Find out what experts say really matters about the foods you eat -- and why staying away from certain foods might help your fibromyalgia symptoms.
The condition is called fibromyalgia. It consists of a complex array of symptoms that include widespread muscle and joint pain along with overwhelming fatigue. And none of it goes away, no matter how much rest you get.
Fibromyalgia affects up to 4% of the population -- mostly women. And there is still no known cause or recognized treatment that works for everyone. That's one reason, say experts, that so many people have turned to diet as a way to relieve some of the symptoms.
The fact is there's little scientific evidence to support any single eating plan as a way to deal with fibromyalgia. Nevertheless, a trip around the Internet will show that dietary approaches to fibromyalgia abound. The variety is so diverse it's hard to imagine they are all aimed at treating the same disease.
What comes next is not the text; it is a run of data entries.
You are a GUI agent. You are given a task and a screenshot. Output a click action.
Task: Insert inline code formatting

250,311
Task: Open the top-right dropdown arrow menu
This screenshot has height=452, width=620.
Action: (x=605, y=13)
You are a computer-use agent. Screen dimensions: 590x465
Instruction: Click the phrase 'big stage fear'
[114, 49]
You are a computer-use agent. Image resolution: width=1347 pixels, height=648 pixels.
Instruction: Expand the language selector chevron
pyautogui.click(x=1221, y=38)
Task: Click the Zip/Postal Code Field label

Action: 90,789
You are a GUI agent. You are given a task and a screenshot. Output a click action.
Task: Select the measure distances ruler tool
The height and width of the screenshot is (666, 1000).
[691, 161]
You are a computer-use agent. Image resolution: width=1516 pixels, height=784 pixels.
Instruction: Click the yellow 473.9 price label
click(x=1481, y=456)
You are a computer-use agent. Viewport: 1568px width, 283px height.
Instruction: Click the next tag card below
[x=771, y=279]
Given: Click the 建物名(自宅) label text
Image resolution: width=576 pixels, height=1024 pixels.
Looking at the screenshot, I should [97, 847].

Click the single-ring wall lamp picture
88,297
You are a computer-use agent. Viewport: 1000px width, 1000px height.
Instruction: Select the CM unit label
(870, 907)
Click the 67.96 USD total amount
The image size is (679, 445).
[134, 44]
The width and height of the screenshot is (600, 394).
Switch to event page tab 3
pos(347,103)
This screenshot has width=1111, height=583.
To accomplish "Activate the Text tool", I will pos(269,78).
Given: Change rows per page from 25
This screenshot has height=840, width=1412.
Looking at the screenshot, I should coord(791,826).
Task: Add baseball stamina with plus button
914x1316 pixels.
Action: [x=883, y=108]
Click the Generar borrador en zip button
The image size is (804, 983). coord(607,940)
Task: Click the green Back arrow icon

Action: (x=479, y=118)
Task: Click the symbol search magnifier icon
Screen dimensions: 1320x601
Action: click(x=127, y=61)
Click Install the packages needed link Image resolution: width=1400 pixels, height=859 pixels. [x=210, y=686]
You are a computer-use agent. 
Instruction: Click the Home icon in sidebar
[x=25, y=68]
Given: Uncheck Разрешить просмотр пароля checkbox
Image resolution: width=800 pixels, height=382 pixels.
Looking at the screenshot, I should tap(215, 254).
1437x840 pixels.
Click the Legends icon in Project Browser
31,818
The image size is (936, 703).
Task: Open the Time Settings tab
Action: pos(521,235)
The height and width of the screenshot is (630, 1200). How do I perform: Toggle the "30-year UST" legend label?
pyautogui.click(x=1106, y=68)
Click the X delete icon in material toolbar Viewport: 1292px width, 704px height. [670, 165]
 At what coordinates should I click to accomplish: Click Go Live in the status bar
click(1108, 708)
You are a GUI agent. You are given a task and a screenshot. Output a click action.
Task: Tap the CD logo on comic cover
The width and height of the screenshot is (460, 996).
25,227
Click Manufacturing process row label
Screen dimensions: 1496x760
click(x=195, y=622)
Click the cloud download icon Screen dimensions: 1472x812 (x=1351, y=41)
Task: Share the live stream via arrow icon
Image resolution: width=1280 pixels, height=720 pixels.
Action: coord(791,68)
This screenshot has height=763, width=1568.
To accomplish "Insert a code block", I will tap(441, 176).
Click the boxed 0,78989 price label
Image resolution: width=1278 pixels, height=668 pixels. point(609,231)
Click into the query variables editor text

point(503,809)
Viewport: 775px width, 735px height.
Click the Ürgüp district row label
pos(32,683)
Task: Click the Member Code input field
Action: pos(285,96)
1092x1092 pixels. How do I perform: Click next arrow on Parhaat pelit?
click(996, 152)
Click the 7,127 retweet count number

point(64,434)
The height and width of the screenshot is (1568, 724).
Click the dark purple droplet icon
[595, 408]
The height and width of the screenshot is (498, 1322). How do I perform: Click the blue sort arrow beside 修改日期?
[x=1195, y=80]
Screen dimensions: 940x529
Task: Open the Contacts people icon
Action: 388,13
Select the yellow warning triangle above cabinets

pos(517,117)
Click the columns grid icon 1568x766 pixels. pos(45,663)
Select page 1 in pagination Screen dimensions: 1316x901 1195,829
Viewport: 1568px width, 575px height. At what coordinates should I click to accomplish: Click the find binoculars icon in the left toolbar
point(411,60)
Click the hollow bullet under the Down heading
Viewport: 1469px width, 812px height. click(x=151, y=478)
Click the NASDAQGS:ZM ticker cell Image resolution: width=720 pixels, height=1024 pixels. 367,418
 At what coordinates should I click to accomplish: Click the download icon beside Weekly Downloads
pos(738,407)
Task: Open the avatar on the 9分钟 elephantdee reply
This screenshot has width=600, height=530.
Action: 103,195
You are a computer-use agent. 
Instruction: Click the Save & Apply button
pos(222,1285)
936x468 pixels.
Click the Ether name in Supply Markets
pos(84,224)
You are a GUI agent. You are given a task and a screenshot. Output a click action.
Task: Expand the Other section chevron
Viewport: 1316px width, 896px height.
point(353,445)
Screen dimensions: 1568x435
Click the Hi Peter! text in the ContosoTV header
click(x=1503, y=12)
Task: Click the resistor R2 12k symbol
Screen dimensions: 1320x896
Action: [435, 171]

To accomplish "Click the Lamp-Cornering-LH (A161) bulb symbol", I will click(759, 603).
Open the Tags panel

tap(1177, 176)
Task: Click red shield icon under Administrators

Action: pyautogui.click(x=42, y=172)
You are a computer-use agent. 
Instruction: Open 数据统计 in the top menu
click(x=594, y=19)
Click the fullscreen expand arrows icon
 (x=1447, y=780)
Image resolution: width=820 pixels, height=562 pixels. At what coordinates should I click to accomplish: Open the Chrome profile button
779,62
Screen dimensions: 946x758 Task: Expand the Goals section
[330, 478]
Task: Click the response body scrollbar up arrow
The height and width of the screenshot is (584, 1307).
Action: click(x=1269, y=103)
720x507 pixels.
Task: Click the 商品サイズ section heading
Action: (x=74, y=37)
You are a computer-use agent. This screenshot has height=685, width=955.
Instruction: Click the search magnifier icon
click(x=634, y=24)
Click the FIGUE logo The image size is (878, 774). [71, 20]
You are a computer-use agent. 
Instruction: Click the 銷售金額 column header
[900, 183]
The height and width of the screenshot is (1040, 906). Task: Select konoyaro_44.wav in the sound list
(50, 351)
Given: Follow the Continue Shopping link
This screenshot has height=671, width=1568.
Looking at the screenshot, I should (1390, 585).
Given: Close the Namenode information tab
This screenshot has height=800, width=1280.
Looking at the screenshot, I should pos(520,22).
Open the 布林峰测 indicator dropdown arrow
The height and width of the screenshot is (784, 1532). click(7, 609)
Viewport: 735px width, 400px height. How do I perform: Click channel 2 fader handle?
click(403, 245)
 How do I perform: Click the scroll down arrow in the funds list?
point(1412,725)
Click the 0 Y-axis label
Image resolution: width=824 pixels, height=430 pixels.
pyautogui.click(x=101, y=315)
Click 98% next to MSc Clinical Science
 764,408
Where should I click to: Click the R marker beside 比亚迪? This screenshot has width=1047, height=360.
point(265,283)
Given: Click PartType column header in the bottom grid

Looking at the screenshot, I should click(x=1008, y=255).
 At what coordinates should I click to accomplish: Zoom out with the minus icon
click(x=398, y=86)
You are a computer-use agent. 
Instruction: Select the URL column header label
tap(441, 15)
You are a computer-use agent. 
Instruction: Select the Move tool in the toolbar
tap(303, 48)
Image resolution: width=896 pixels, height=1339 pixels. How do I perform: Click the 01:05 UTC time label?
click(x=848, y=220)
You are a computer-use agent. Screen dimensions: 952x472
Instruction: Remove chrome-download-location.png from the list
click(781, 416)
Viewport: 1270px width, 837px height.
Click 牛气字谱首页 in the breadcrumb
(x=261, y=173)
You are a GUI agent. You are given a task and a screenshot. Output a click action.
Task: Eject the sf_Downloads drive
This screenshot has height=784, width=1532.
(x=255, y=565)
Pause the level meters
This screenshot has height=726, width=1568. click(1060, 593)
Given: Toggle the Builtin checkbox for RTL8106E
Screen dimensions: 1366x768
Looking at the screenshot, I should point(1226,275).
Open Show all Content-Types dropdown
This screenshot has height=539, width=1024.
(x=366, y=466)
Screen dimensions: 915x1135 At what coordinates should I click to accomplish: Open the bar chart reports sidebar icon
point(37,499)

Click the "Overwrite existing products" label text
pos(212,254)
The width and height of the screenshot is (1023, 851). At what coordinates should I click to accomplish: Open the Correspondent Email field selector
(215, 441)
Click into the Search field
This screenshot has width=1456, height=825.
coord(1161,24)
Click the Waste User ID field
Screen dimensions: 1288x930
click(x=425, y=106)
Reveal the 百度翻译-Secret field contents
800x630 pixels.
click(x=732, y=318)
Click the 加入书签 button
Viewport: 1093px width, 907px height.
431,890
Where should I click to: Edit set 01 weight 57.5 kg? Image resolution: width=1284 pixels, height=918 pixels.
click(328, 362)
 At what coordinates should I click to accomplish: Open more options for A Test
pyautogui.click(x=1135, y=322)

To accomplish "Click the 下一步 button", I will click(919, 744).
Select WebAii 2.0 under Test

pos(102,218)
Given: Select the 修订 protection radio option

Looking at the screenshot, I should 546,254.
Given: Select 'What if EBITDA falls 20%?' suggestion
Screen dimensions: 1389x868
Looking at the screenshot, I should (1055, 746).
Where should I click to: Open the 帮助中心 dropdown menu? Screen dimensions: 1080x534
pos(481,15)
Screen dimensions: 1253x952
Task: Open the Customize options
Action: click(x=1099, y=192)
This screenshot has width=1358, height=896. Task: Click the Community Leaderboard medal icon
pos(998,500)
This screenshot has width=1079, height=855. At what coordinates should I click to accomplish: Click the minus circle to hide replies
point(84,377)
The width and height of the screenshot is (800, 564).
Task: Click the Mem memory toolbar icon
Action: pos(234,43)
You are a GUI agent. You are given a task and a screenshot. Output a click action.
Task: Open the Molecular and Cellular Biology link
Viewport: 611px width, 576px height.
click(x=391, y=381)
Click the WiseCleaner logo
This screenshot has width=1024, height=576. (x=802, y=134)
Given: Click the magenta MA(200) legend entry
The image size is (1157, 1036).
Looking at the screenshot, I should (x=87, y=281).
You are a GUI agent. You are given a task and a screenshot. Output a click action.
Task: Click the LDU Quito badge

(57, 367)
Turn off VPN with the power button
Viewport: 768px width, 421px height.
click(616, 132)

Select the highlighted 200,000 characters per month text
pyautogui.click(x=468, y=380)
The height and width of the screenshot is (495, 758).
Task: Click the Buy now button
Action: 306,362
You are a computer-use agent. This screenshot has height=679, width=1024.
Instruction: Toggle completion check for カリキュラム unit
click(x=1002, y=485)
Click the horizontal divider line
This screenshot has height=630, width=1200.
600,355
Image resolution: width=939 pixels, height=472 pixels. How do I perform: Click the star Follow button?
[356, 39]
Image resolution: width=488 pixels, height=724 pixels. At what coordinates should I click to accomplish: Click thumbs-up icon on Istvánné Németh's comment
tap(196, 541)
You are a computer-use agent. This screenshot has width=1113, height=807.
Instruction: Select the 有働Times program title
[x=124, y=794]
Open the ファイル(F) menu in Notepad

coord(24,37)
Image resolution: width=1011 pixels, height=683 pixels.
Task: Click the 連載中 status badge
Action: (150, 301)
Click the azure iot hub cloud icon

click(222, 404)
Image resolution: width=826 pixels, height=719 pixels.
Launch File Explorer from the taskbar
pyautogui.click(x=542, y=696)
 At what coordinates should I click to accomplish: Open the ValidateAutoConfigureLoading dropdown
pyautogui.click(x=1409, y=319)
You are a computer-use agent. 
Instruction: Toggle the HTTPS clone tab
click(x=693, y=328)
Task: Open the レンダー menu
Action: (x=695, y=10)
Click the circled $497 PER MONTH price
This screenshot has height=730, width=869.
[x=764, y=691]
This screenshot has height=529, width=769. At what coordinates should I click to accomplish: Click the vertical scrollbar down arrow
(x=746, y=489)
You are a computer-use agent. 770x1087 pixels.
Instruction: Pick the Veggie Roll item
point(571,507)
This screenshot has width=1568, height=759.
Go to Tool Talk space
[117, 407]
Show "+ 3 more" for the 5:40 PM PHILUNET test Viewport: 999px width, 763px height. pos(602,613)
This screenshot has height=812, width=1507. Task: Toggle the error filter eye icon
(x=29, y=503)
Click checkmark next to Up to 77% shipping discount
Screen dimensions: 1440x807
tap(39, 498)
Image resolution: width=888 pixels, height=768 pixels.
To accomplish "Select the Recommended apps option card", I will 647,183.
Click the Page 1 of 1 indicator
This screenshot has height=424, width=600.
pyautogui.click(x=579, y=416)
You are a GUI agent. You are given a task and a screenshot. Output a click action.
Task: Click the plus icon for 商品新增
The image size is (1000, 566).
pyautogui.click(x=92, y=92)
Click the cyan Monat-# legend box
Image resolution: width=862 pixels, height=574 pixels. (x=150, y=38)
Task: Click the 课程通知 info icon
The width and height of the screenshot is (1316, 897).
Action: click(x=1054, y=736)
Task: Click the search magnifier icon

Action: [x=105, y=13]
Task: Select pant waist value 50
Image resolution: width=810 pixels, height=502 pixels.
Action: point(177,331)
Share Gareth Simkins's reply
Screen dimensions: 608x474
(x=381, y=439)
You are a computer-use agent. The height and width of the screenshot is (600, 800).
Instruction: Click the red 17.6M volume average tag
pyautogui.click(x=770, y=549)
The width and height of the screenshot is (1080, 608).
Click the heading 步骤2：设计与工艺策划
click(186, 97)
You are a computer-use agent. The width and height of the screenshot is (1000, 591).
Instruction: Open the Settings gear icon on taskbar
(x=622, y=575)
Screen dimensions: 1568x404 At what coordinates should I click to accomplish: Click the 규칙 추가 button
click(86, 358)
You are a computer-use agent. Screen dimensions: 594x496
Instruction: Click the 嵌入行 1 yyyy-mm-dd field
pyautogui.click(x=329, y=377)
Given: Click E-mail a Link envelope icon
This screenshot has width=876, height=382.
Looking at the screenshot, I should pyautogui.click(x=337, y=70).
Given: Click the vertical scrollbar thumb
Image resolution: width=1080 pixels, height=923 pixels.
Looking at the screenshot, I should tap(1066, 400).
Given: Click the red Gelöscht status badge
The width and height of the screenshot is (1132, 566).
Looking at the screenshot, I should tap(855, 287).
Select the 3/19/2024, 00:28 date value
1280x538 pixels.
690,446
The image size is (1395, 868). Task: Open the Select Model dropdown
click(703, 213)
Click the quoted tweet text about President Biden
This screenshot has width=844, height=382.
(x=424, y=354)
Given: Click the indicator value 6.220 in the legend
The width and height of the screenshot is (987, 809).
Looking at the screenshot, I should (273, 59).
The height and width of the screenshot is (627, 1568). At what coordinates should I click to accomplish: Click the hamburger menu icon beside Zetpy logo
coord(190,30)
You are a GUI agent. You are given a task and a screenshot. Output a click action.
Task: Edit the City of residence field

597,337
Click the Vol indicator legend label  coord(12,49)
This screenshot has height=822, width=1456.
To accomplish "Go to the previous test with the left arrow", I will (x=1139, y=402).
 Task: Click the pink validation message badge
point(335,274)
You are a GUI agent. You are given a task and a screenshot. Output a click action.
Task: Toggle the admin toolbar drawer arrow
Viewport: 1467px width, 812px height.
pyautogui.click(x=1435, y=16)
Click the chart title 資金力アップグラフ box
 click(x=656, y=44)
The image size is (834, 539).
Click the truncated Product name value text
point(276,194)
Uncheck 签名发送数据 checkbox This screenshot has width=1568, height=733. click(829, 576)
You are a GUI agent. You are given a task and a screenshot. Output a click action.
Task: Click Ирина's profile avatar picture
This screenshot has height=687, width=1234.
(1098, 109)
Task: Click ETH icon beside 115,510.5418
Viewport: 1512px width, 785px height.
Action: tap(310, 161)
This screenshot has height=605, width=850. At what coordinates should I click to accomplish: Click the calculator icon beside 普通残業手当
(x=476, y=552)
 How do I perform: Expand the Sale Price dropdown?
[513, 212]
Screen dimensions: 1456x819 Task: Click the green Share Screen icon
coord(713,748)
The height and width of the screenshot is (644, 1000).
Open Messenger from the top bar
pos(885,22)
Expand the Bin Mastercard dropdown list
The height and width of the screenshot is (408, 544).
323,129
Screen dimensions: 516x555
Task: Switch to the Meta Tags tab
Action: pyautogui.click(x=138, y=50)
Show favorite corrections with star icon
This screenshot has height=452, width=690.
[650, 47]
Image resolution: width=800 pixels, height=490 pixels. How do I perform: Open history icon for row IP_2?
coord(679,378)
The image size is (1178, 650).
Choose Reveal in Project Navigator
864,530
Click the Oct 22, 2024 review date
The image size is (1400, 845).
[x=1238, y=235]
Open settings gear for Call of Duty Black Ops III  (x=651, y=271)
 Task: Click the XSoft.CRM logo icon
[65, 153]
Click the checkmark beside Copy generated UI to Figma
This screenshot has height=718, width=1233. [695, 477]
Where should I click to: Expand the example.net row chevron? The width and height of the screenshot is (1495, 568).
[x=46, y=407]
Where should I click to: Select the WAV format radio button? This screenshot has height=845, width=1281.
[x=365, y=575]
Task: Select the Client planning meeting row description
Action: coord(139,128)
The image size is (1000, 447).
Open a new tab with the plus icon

Eat more whole grains. Don't eat any whole grains. All fruit is good. Some fruit is bad. Tomatoes are healthy. Tomatoes are harmful. Sugar is bad. Sugar has no impact. Avoid meat. Eat. . . .
Confused? Don't be. Experts say diversity is another hallmark of fibromyalgia.
"This is because fibromyalgia is not a specific illness," says Michael McNett, MD. McNett directs the Fibromyalgia Treatment Centers of America, headquartered in Chicago. "Fibromyalgia is more like a symptom complex, and different people appear to have different reasons why they get this symptom complex," he says. "So what works for one person very frequently does not work for another."
And this, say experts, includes dietary measures.
Kent Holtorf, MD, is the medical director of the Holtorf Medical Group Center for Endocrine, Neurological and Infection Related Illness in Torrance, California. He says, "We're at the point now where we know diet plays a role in this disease -- it's just not the same diet for everybody. And not everybody is helped in the same way."